Practically, the Fed cannot hike to suppress an oil shock; that would crash demand without creating a single new barrel. Equally, it cannot ease while price expectations are vulnerable. The prudent course is to bide time, monitor futures curves, and remind markets that one-off energy bursts usually fade. In other words: another reason to sit tight.

Labour market: Breathing room, not alarm

Critics of the hold point to cooling payroll growth and falling housing starts as evidence that policy is too tight. The FOMC, however, believes the labour market still enjoys a cushion of resilience. Unemployment stands at 4.2%—above the 3.5% lows of 2023 but below the level historically associated with recession. Wage growth has slowed but remains above 3.5%, implying that real incomes are stabilising as inflation ebbs.

Here the Fed has learnt from its pandemic mis-step. Tightening too soon risks snuffing out gains for marginal workers; easing too soon risks rekindling inflation and requiring harsher medicine later. Powell’s colleagues therefore signalled only two quarter-point cuts this year, and even those are conditional. Eight of nineteen participants now foresee no cuts at all in 2025—a hawkish tilt that underscores the Fed’s inflation first mantra.

Fed independence under fire

Every Fed meeting now doubles as a test of institutional autonomy. President Trump has been anything but subtle, demanding “at least 100 basis points” of relief and berating Powell for “economic sabotage”. The Chair’s reply was measured but firm: “We will make decisions based on the data and our dual mandate—nothing else.” Markets cheered the assertion of independence even as they marked up Treasury yields; political interference is inflationary in itself because it undermines credibility.

Given information:
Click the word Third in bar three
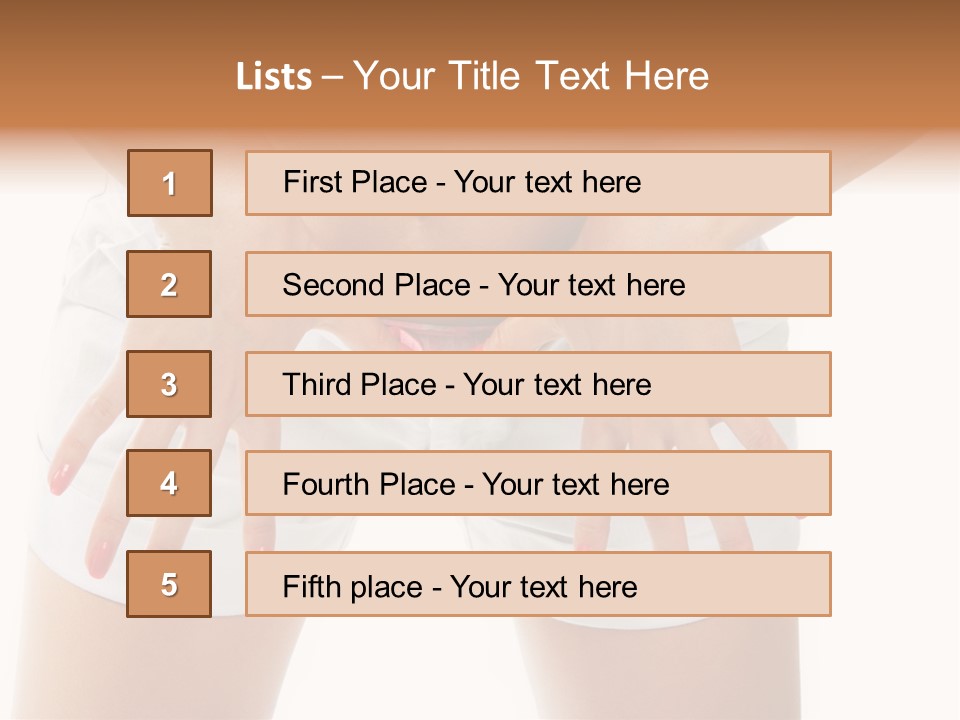The height and width of the screenshot is (720, 960). [x=317, y=384]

Exercise tasks:
- A) Quote the stretch of the Federal Reserve passage from "Every Fed meeting" through "it undermines credibility." word for word.
- B) Extend the passage on the Federal Reserve's decision to hold rates, picking up after its final sentence.

Written responses:
- A)
Every Fed meeting now doubles as a test of institutional autonomy. President Trump has been anything but subtle, demanding “at least 100 basis points” of relief and berating Powell for “economic sabotage”. The Chair’s reply was measured but firm: “We will make decisions based on the data and our dual mandate—nothing else.” Markets cheered the assertion of independence even as they marked up Treasury yields; political interference is inflationary in itself because it undermines credibility.

- B)
Thinktanks from Brookings to Peterson have warned that any hint of capitulation would de-anchor expectations and raise the neutral rate—forcing the Fed to run policy tighter for longer. By declining to oblige Pennsylvania Avenue, the Committee has preserved its most valuable asset: trust.

Waiting for the data—and July 8

The calendar now rules. Trump’s self-imposed 8 July deadline to finalise bilateral trade deals looms large; so does the possibility that he will extend it to keep talks alive.¹¹ If tariffs broaden or deepen, the Fed’s September meeting could look very different; if they are rolled back, the door to cuts will open. Likewise, if the Israeli-Iranian confrontation escalates into a regional oil shock, the Fed may have to stomach a higher inflation path for longer.

In the meantime, the FOMC Committee will watch three dashboards:

Should these indicators worsen in tandem, a “bad-news cut” becomes plausible. Until then, the balance of risks argues for patience.

Lessons for India—and beyond

What does an American rate hold mean for the rest of us? For India, a steady Fed funds rate keeps global liquidity in suspended animation. The rupee enjoys breathing space; yet volatility in oil and food imports may still feed domestic inflation. The Reserve Bank of India, which paused earlier this month, will welcome the reprieve but cannot assume it lasts.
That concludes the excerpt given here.